ASSIGNMENT: The answer must be an exact copy of the lines from the one containing "You are a computer-use" through the last line of the records, with the pictures left out.

WORKING DATA:
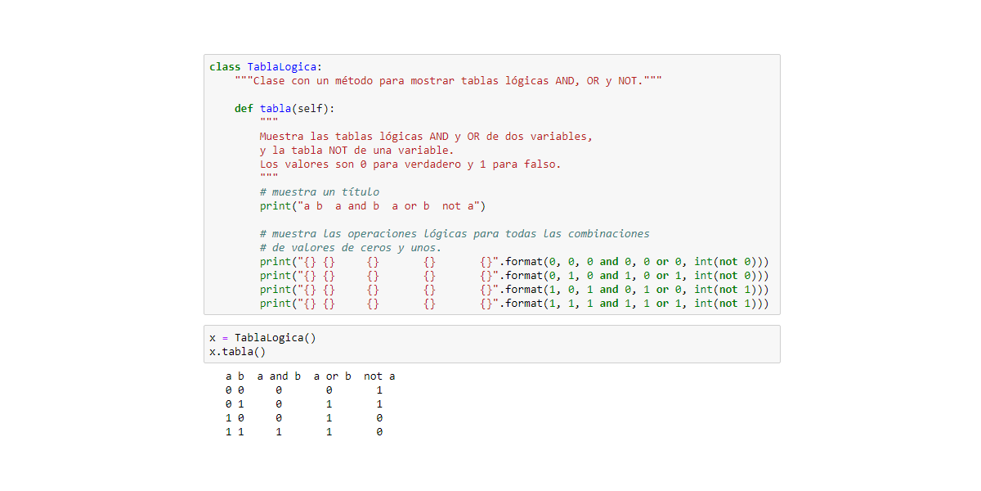Image resolution: width=981 pixels, height=491 pixels.
Task: Click the print statement with the table header string
Action: click(373, 205)
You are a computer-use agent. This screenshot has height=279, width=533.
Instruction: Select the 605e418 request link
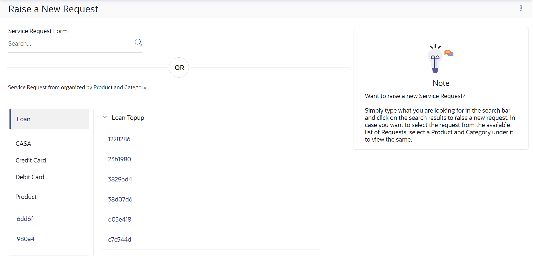(119, 219)
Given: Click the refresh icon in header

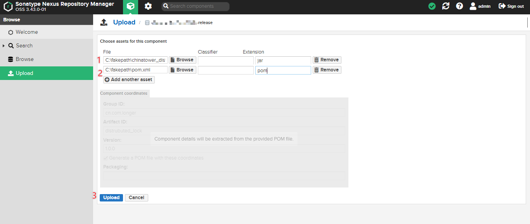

ANSWER BOX:
You are a computer-use agent. This screenshot has height=279, width=533.
Instruction: Select the 605e418 request link
(119, 219)
Given: Click the refresh icon in header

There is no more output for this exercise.